Count the lines of the listing below that contain the word "height" and give only the number.

Screen-element location listing
********************
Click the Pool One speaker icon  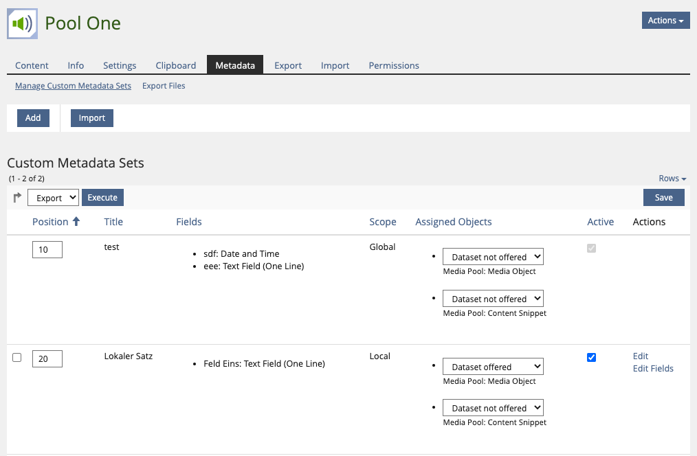coord(21,24)
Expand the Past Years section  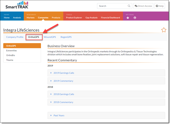point(106,115)
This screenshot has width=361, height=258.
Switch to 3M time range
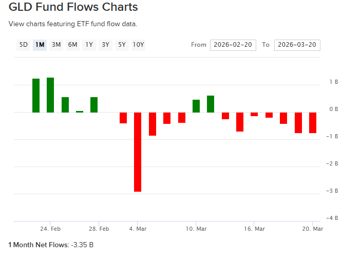point(56,45)
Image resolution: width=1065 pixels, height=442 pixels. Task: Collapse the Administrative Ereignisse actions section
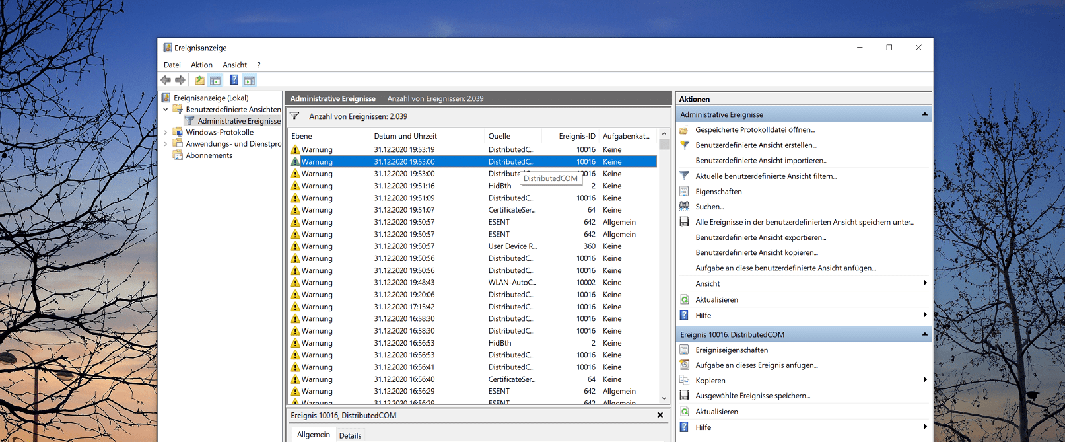click(924, 114)
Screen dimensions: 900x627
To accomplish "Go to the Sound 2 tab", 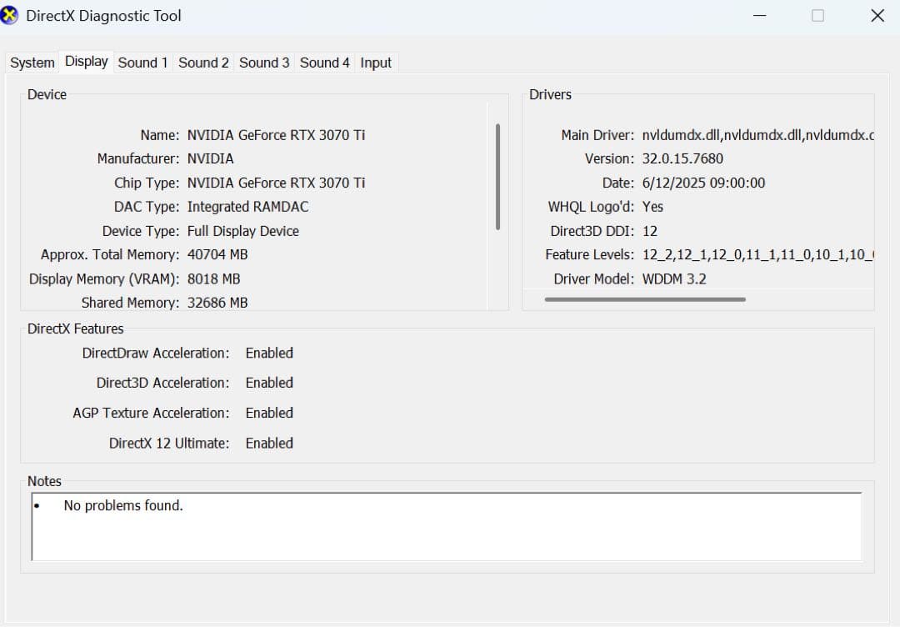I will (x=203, y=63).
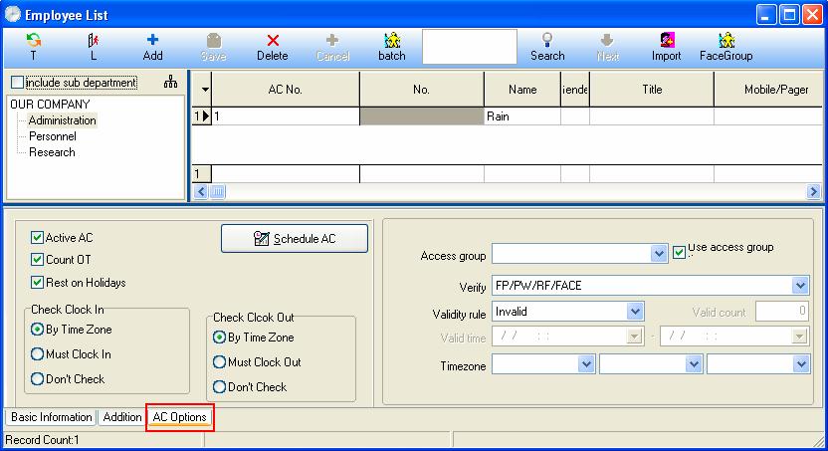Toggle the Active AC checkbox
This screenshot has height=451, width=828.
tap(37, 238)
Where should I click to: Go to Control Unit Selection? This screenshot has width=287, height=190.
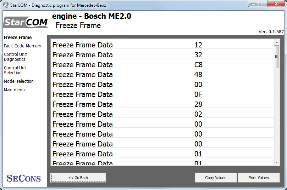click(15, 70)
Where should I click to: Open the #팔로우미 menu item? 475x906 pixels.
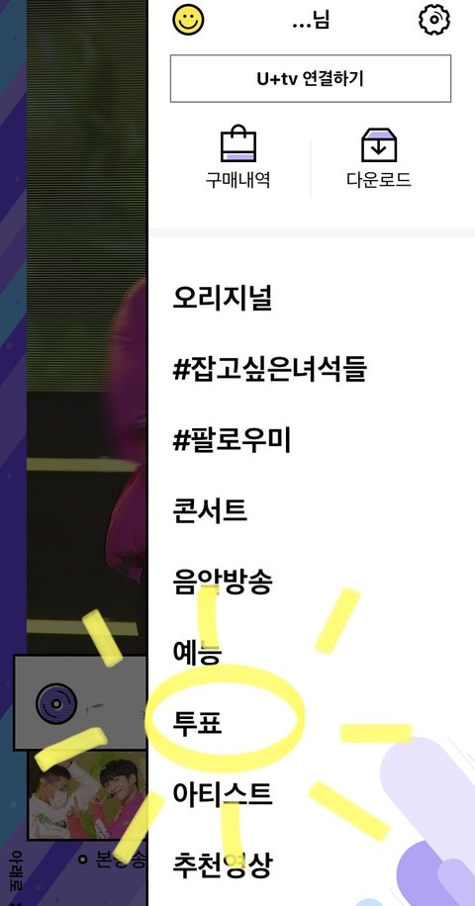click(232, 441)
********************
Solution for this problem
4